▶ What is being asked
Reproduce the entries exactly. Omit none of them.

─── Information ───

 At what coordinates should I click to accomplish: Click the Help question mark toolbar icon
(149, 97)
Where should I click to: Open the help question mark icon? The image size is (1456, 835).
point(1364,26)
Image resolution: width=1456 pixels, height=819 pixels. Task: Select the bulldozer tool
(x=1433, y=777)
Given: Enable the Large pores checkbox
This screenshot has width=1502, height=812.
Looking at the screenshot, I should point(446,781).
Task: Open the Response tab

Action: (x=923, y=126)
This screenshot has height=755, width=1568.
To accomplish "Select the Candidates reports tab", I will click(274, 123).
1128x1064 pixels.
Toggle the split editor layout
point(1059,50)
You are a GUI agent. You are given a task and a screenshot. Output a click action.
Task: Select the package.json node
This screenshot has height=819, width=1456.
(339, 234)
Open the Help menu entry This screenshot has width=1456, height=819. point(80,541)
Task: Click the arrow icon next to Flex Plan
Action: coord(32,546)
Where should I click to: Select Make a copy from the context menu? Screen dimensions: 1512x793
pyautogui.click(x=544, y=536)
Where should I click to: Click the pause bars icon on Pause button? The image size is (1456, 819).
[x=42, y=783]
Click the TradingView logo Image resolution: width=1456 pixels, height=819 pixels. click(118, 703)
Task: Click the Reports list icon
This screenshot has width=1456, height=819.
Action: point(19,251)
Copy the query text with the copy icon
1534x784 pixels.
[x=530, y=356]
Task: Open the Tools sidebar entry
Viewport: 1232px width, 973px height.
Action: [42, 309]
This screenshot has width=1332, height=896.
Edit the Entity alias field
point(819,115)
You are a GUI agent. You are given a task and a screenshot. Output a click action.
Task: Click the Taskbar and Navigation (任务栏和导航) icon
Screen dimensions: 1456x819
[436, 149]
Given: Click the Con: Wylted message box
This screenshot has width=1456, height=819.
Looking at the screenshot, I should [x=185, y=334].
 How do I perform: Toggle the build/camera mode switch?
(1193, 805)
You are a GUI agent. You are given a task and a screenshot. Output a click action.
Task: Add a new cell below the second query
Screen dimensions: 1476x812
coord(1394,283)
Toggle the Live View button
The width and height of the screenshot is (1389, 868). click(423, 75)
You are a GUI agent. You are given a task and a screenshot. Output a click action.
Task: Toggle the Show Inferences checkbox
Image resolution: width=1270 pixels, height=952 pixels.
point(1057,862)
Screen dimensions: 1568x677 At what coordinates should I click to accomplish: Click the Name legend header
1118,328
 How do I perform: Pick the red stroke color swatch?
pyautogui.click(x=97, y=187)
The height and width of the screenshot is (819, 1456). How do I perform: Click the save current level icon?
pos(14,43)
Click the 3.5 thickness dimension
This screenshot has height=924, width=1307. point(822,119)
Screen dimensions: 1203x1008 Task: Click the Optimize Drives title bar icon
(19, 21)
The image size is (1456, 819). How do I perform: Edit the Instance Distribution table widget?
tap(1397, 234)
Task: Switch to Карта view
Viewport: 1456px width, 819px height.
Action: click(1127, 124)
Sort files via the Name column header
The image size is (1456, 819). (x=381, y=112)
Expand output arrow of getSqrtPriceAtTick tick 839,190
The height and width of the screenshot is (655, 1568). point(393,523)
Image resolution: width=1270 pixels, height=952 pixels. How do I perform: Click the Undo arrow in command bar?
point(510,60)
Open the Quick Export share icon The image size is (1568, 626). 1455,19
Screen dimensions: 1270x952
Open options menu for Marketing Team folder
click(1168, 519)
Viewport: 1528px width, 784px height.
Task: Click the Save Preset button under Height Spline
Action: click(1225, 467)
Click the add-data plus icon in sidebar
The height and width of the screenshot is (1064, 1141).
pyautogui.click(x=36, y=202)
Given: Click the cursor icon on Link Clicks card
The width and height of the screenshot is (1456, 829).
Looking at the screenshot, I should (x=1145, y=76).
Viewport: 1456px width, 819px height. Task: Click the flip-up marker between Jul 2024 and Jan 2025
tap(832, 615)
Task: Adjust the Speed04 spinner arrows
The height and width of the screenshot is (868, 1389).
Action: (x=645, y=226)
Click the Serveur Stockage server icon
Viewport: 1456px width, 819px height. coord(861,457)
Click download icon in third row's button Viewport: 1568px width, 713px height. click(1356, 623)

───

▶ Solution
 At what coordinates should I click to accomplish: Click the Help question mark toolbar icon
(149, 97)
Where should I click to: Open the help question mark icon? The image size is (1456, 835).
point(1364,26)
Image resolution: width=1456 pixels, height=819 pixels. Task: Select the bulldozer tool
(x=1433, y=777)
Given: Enable the Large pores checkbox
This screenshot has width=1502, height=812.
Looking at the screenshot, I should point(446,781).
Task: Open the Response tab

Action: (x=923, y=126)
This screenshot has height=755, width=1568.
To accomplish "Select the Candidates reports tab", I will click(274, 123).
1128x1064 pixels.
Toggle the split editor layout
point(1059,50)
You are a GUI agent. You are given a task and a screenshot. Output a click action.
Task: Select the package.json node
This screenshot has height=819, width=1456.
(339, 234)
Open the Help menu entry This screenshot has width=1456, height=819. point(80,541)
Task: Click the arrow icon next to Flex Plan
Action: coord(32,546)
Where should I click to: Select Make a copy from the context menu? Screen dimensions: 1512x793
pyautogui.click(x=544, y=536)
Where should I click to: Click the pause bars icon on Pause button? The image size is (1456, 819).
[x=42, y=783]
Click the TradingView logo Image resolution: width=1456 pixels, height=819 pixels. click(118, 703)
Task: Click the Reports list icon
This screenshot has width=1456, height=819.
Action: point(19,251)
Copy the query text with the copy icon
1534x784 pixels.
[x=530, y=356]
Task: Open the Tools sidebar entry
Viewport: 1232px width, 973px height.
Action: [42, 309]
This screenshot has width=1332, height=896.
Edit the Entity alias field
point(819,115)
You are a GUI agent. You are given a task and a screenshot. Output a click action.
Task: Click the Taskbar and Navigation (任务栏和导航) icon
Screen dimensions: 1456x819
[436, 149]
Given: Click the Con: Wylted message box
This screenshot has width=1456, height=819.
Looking at the screenshot, I should [x=185, y=334].
 How do I perform: Toggle the build/camera mode switch?
(1193, 805)
You are a GUI agent. You are given a task and a screenshot. Output a click action.
Task: Add a new cell below the second query
Screen dimensions: 1476x812
coord(1394,283)
Toggle the Live View button
The width and height of the screenshot is (1389, 868). click(423, 75)
You are a GUI agent. You are given a task and a screenshot. Output a click action.
Task: Toggle the Show Inferences checkbox
Image resolution: width=1270 pixels, height=952 pixels.
point(1057,862)
Screen dimensions: 1568x677 At what coordinates should I click to accomplish: Click the Name legend header
1118,328
 How do I perform: Pick the red stroke color swatch?
pyautogui.click(x=97, y=187)
The height and width of the screenshot is (819, 1456). How do I perform: Click the save current level icon?
pos(14,43)
Click the 3.5 thickness dimension
This screenshot has height=924, width=1307. point(822,119)
Screen dimensions: 1203x1008 Task: Click the Optimize Drives title bar icon
(19, 21)
The image size is (1456, 819). How do I perform: Edit the Instance Distribution table widget?
tap(1397, 234)
Task: Switch to Карта view
Viewport: 1456px width, 819px height.
Action: click(1127, 124)
Sort files via the Name column header
The image size is (1456, 819). (x=381, y=112)
Expand output arrow of getSqrtPriceAtTick tick 839,190
The height and width of the screenshot is (655, 1568). point(393,523)
Image resolution: width=1270 pixels, height=952 pixels. How do I perform: Click the Undo arrow in command bar?
point(510,60)
Open the Quick Export share icon The image size is (1568, 626). 1455,19
Screen dimensions: 1270x952
Open options menu for Marketing Team folder
click(1168, 519)
Viewport: 1528px width, 784px height.
Task: Click the Save Preset button under Height Spline
Action: click(1225, 467)
Click the add-data plus icon in sidebar
The height and width of the screenshot is (1064, 1141).
pyautogui.click(x=36, y=202)
Given: Click the cursor icon on Link Clicks card
The width and height of the screenshot is (1456, 829).
Looking at the screenshot, I should (x=1145, y=76).
Viewport: 1456px width, 819px height. Task: Click the flip-up marker between Jul 2024 and Jan 2025
tap(832, 615)
Task: Adjust the Speed04 spinner arrows
The height and width of the screenshot is (868, 1389).
Action: (x=645, y=226)
Click the Serveur Stockage server icon
Viewport: 1456px width, 819px height. coord(861,457)
Click download icon in third row's button Viewport: 1568px width, 713px height. click(1356, 623)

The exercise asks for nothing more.